It is “genuinely wicked” for a doctor to refuse to help a terminally ill patient kill themselves, Baroness Warnock has said.
Speaking earlier this month at a debate in Belfast, Baroness Warnock asked: “What is the point of life at the last stages of Alzheimer’s or dementia?”
Fears were raised at the debate that allowing assisted suicide would turn doctors into executioners.
But Baroness Warnock said doctors have a “positive duty” to talk to patients with Alzheimer’s or dementia about what they want to do when their condition declines.
Last year Baroness Warnock prompted strong criticism when she suggested that elderly dementia sufferers have a ‘duty to die’.
She said: “If you’re demented, you’re wasting people’s lives – your family’s lives – and you’re wasting the resources of the National Health Service.”
In the recent Belfast debate she spoke of patients who make a written request to be killed when they reach a certain point in their illness, saying: “There are doctors, we know, who don’t pay any attention.
“But that seems to me a genuinely wicked thing to do – to disregard what somebody had quite explicitly said, that he wants to die – not to be resuscitated in certain circumstances and in certain circumstances to be helped to commit suicide.”
In the audience at the debate was Avril Robb, a solicitor and member of the Medical Legal Society, who cared for her parents through terminal illness.
“I do know that the last months were very precious.”
Commenting on the suggestion that assisted suicide should be legalised, she said: “I don’t know whether it means that if this law was ever brought in, you end up with the equivalent of an executioner”.
In her controversial comments last September, Baroness Warnock said: “I’m absolutely, fully in agreement with the argument that if pain is insufferable, then someone should be given help to die, but I feel there’s a wider argument that if somebody absolutely, desperately wants to die because they’re a burden to their family, or the state, then I think they too should be allowed to die.
“Actually I’ve just written an article called ‘A Duty to Die?’ for a Norwegian periodical.
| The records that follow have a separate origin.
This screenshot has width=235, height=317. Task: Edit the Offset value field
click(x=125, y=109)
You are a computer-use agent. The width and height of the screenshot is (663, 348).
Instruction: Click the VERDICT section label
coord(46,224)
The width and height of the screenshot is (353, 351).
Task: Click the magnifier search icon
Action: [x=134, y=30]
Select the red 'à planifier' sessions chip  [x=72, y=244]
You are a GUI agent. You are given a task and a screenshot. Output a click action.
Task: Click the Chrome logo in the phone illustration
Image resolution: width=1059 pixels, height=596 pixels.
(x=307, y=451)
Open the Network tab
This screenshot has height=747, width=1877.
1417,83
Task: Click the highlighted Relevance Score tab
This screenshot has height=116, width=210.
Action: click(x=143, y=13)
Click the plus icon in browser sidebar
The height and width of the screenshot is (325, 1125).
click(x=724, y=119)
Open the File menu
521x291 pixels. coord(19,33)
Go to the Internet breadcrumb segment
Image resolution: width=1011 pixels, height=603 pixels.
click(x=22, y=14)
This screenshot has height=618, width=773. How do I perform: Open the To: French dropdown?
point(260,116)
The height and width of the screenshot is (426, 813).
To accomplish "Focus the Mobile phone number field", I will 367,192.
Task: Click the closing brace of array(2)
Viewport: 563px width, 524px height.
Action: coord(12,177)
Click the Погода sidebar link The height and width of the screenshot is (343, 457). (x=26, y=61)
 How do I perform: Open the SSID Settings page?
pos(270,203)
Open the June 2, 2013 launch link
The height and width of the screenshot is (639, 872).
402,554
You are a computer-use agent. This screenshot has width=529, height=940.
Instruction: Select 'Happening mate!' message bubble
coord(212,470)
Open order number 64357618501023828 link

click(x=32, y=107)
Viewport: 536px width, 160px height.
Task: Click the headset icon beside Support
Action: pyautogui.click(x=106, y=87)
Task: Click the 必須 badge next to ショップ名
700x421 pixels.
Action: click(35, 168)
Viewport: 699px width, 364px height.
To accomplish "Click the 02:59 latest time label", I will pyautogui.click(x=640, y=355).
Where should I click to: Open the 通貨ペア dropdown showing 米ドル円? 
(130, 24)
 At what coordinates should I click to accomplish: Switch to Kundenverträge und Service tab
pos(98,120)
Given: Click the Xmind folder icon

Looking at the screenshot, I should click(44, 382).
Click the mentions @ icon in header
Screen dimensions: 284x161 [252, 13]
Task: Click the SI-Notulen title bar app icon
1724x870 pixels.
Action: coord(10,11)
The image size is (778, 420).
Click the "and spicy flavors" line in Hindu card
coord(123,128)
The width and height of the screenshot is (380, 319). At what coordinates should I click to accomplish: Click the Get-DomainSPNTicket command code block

I wrote it really suggesting that there’s nothing wrong with feeling you ought to do so for the sake of others as well as yourself.”
But Neil Hunt, the chief executive of the Alzheimer’s Society, said at the time: “I am shocked and amazed that Baroness Warnock could disregard the value of the lives of people with dementia so callously.
“With the right care, a person can have good quality of life very late in to dementia. To suggest that people with dementia shouldn’t be entitled to that quality of life or that they should feel that they have some sort of duty to kill themselves is nothing short of barbaric.”
The British Medical Association is opposed to allowing doctors help patients to kill themselves. Dr George Fernie of the BMA recently said: “People when they have a debilitating illness that may end their life are extremely vulnerable, they’re at a fragile stage.
“And our worry is they’re going to contemplate ending their life when that really isn’t their wish.”
“You just don’t know what will happen”
In his book Against Physician Assisted Suicide, Dr David Jeffrey tells the story of a former army instructor who was being treated for terminal cancer and was determined to commit suicide.
After a discussion with the doctor, it emerged that he was missing the Army, and was subsequently taken to watch a passing-out parade of young recruits, where a party had been arranged in his honour.
“His life was transformed,” Dr Jeffrey said. “He had a purpose and his demeanour completely changed. He died two weeks later, comfortably. People’s lives always have that potential. Even in the midst of suffering there can be change.
“You just don’t know what will happen.”
“A different life”
The Times recently reported the story of Matt Hampson, a former rugby player who was paralysed from the neck down during training and now requires a ventilator to breathe.
With the help of carers and a custom-built house, he has been able to set up a website, is writing an autobiography and is the patron of a charity for disabled children called Special Effects.
He says: “I don’t live a bad life, I live a different life. I use my brain more than my brawn now. It has helped me become a more rounded person. I think about things more.
“I’ve had to grow up quite a bit and do things that most 23-year-olds don’t do.”
“I’m grateful I wasn’t allowed to end it all!”
Alison Davis is National Co-ordinator of No Less Human.
She was born with severe spina bifida, and is dependent on a wheelchair. She is often in extreme pain for hours at a time. She says that for many years she wanted to “end it all”.
“If euthanasia had been legal, I would certainly have requested it and I wouldn’t be here now,” she says.
But after several serious suicide attempts, blocked by the intervention of Alison’s friends, she began to change her mind.
Alison met the disabled children she had been sponsoring through a charity. The experience led her to think, for the first time in over ten years, “I think I want to live”.
She says: “I’ll always be grateful to the friends who saved my life (though I wasn’t at the time). And I’m especially thankful there was no possibility of persuading my doctors to legally help me die.”
She believes that disabled people “deserve the same kind of help routinely given to those who do not have a physical condition but who feel suicidal”.